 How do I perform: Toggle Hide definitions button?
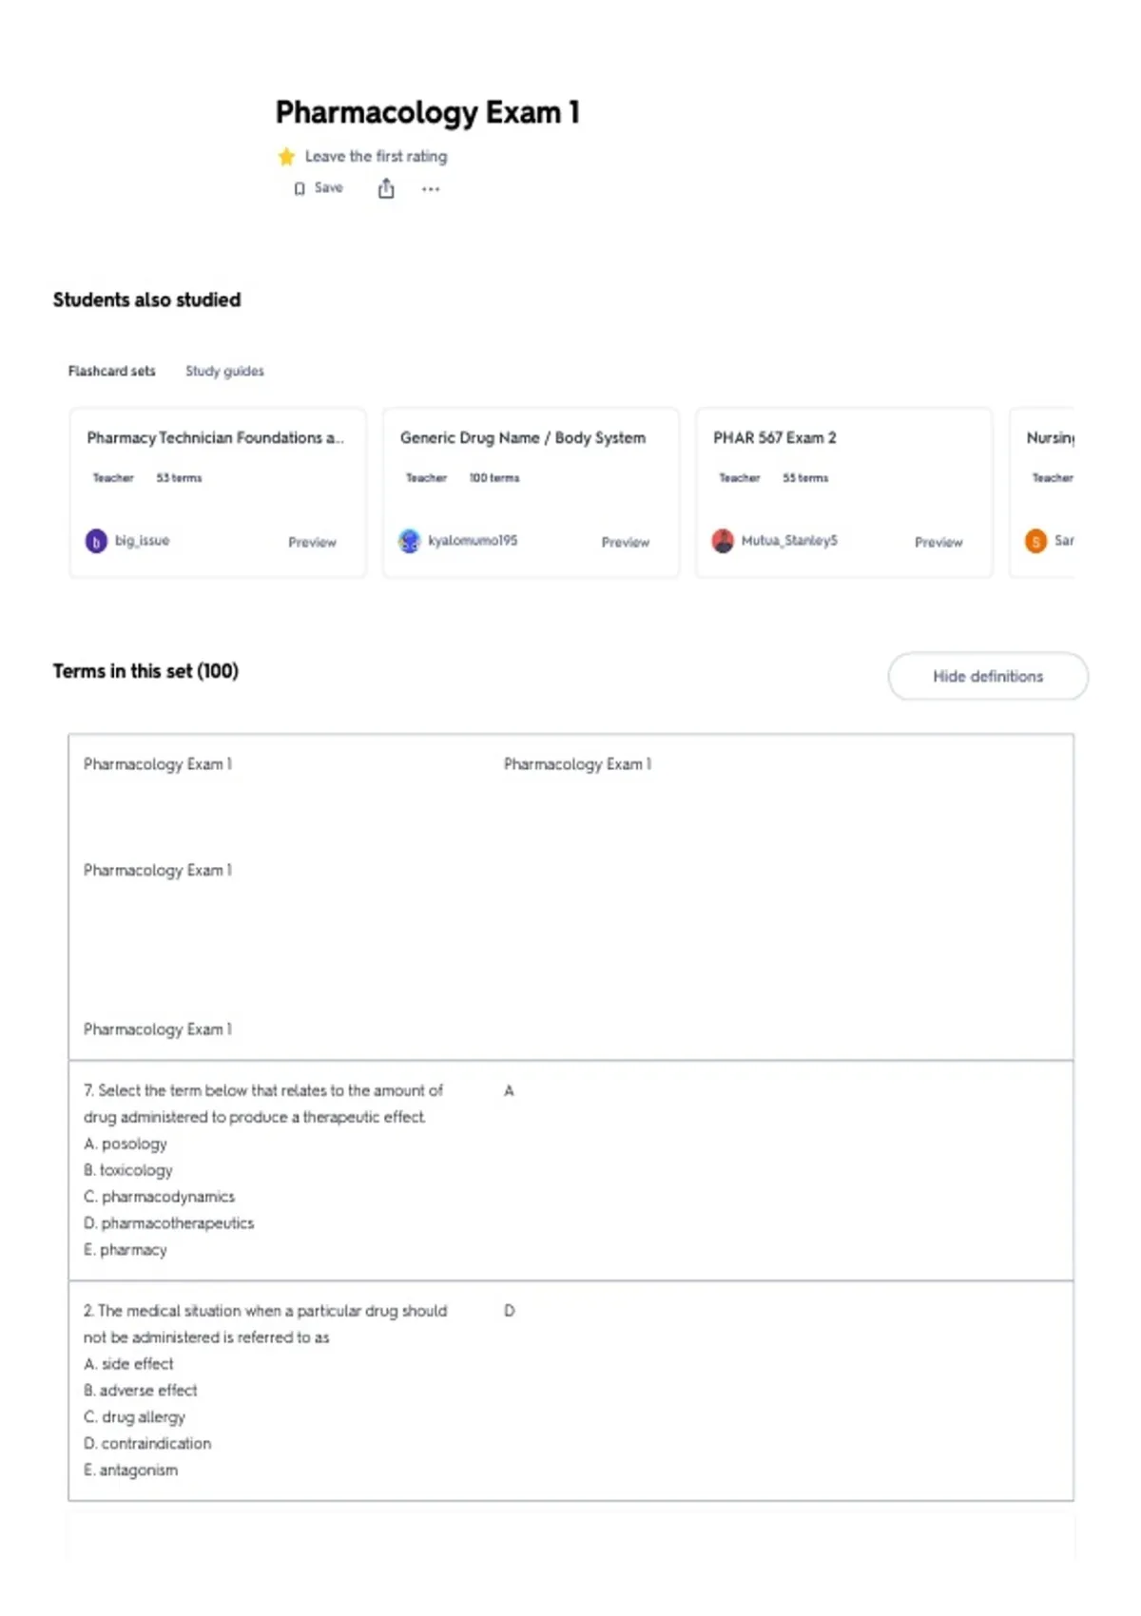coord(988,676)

...

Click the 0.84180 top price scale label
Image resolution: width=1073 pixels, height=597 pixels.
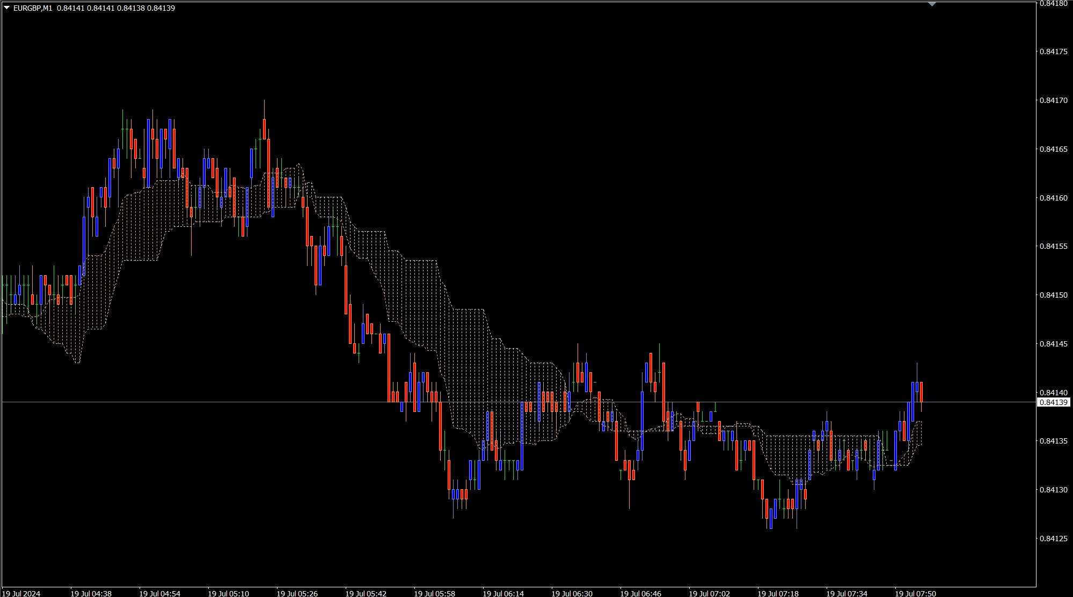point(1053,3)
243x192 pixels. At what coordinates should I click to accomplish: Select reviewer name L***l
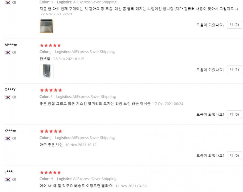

* * *

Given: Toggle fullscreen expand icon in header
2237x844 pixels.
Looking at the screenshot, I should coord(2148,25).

__THE REQUEST__. Copy out word for word the part of the items that opens with the line containing "How do I perform: Toggle" and closes with the line containing "coord(988,676)", including both of those lines. Omit the pictures from your answer.

__TASK RESPONSE__.
 How do I perform: Toggle Hide definitions button?
coord(988,676)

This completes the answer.